I went from poor to rich in 5 years after starting my website development service company. Lots and lots of things went wrong ranging from mistakes I made (drinking too much, hiring my girlfriend who made life a nightmare then sued me later, nepotism hiring my brother, being a bad manager at first, and many other issues).

False. You could move very quickly out of poverty by (probably) stumbling into success in an industry with very low levels of regulation. Not everyone can do that. You have to realize that half of everybody has a below average IQ, and that pretty much puts the kibosh on the whole "starting a company in an industry with low levels of government regulation."

How about this? Suppose we abolished all regulation tomorrow. How would that help people get out of poverty? Well, it wouldn't. How do I know that? Just look back to the 19th century, when we more or less didn't have regulation in the US. It was a terrible time to be a worker, but a great time to be a robber baron.

I would argue that we barely have regulation now from an enforcement point of view and you may have noticed but the robber barons are back.
And I wouldn't bother to argue with that. You are right.
> hiring my girlfriend

> hiring my brother

this almost never goes well. many relationships were ended by adding a working relationship element to the picture. this goes for friendships as well as pairings. extremely hard to make work, with long term damage resulting from it failing. you either have to compartmentalize the work relationship from the other relationship or... nope, that's pretty much what you have to do.

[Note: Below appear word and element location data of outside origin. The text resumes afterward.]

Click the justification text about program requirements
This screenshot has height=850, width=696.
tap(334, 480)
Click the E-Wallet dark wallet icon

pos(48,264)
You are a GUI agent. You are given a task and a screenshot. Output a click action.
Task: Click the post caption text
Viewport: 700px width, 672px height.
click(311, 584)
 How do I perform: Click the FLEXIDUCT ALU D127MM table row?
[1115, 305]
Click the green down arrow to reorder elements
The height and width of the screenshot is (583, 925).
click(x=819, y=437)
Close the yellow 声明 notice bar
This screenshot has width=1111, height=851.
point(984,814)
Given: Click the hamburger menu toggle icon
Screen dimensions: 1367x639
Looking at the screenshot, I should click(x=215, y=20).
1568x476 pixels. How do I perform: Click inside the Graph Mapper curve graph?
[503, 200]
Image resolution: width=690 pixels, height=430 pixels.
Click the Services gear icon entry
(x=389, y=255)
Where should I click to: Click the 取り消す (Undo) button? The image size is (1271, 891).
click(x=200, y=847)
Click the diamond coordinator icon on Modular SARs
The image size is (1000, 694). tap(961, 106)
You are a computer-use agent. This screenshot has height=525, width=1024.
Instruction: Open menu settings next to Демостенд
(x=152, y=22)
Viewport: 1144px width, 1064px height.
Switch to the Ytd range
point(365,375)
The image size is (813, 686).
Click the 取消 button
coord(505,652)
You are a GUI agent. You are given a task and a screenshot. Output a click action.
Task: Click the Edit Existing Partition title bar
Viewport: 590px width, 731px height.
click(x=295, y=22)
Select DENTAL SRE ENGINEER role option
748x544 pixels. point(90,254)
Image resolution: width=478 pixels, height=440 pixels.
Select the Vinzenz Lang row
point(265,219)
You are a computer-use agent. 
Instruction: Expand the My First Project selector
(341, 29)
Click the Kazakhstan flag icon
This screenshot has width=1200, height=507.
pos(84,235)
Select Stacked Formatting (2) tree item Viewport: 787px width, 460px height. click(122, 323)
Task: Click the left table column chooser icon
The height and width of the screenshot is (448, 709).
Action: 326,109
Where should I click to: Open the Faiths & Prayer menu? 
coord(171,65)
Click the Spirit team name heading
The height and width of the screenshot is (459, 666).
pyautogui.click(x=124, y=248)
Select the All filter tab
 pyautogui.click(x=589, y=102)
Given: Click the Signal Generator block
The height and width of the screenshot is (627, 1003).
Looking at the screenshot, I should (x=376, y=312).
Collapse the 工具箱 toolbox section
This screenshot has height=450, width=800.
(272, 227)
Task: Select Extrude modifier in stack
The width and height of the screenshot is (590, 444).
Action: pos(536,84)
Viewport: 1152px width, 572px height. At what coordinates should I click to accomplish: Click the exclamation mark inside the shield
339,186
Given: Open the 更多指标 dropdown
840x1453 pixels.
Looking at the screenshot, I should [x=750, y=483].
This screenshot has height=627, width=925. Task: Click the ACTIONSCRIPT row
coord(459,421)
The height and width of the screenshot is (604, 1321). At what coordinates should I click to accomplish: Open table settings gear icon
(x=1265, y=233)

I think what happens is that it's too easy to lean on forgiveness and slack due to the self-sustaining part of the relationship.

not sure if related but it also seems like adding sex to a normal friendship can also sink both. maybe it has to do with adding ulterior motives like "profit" and "orgasm", not sure. maybe compartmentalization would help there too, not sure.... you'd have the "friend" part of the relationship (intrinsically-motivated) and the compartmentalized "tit for tat" part of the relationship (extrinsically-motivated; sex, money, etc.). This might at least leave the "friend" part somewhat intact (eventually) if the other part fails.

For some reason, pure friendships are the most enduring relationships (and yes, even those can end if people grow apart, but still).

One thing you're possibly not factoring in is your possible "gifts" at doing this well, and whatever opportunities (educational, parents being supportive financially or otherwise, etc.) you might have benefited from on the ramp-up to your life.

were you actually poor? you don't sound like it. I don't think most poor people would be able to start a business, let alone afford a drinking problem on top of it, or to hire their close associates
I was poverty level growing up according to Uncle Sam... I received FAFSA loans and grants for college. My dad was a poverty level pastor who rented a duplex for us four kids and my mom stayed at home.